He visto a la niña sin rostro. Tiene botitas rojas, saco azul y cabellos blancos de raíces negras. Su cuerpo, pequeño y lechoso. Su esencia, casi transparente, como preparándose para desaparecer en cualquier momento.
- ¿Y tu rostro?
¡Qué experiencia! Mi compañero francés diría << bizarre mon amie >>. Palabras e imágenes penetraban en mi medula, luego al inconciente, de ahí a mis oídos y pupilas. Veía, escuchaba su respuesta claramente.
- Quédate en mi casa Andy, ¿Te puedo decir Andy?
Asintió con su pequeña cabeza sin rostro.
Se quedó en casa por casi un año hasta que desapareció sin dejar rastro.
La niña, Andy, era fácil de mantener. Sí, son los beneficios de no tener rostro. No comía ni tomaba, no necesitaba más que una cama. Y lo mejor, no hablaba. Era buena receptora, se manejaba con su mente para todo.
Los días de sol le gustaba que la lleve al parque. Teníamos conversaciones eternas, hasta cuando no estábamos juntos.
Las imágenes y sonidos que transmitía a mi cabeza no tienen descripción. Lo único que puedo decirles con burdas palabras en un papel es lo que me dijo un día de lluvia.

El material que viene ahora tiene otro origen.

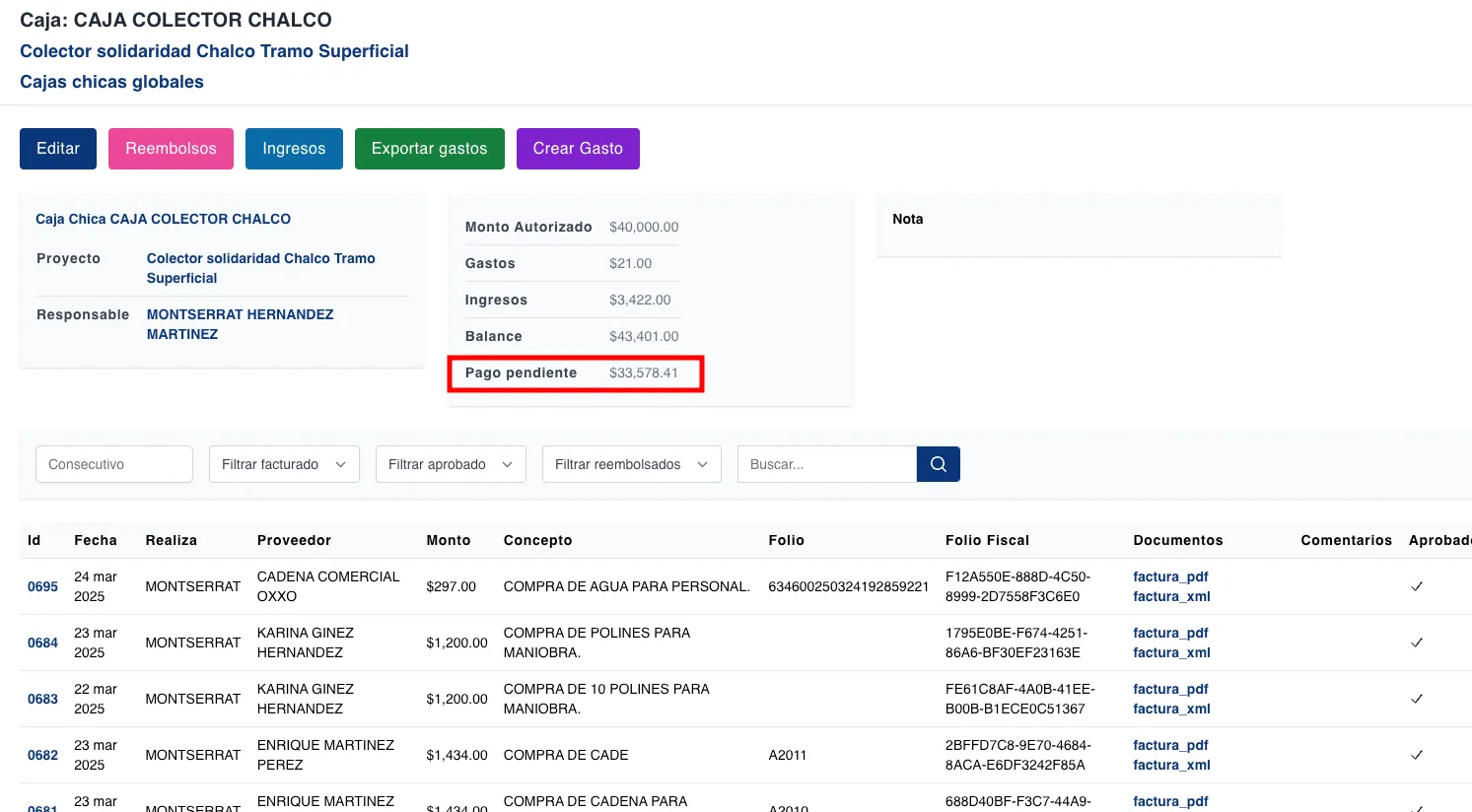Open factura_pdf for expense 0684

[1170, 633]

-No tengo rostro porque no lo necesito. El día que quiera te pido que me hagas uno.
Ese pequeño pedazo de conversación inició una cadena causal sin retorno.
Estaba por cumplirse un año de la llegada de Andy. Me encerré durante semanas en el taller para hacerle su regalo. Un rostro perfecto. Lo que más me costo fue encontrar el color, ese color de galletita de leche.
Llegado el momento le di su regalo. ¡Qué estúpido!
Lo abrió, lo tocó con sus manitos, se metió bien adentro mío y me dijo:
-No entendiste nada.
Y así era, no había entendido nada.
Tras ese torbellino de furias y calmas ella desapareció. Vacilé, no sabía que hacer. Me acosté en su cama y bien despacito llevé mis manos a la cara. Me saqué el rostro, como despegando el plástico que cubre las pantallas de algunos aparatos electrónicos.
Me llaman Andrés ahora, Andy para los amigos.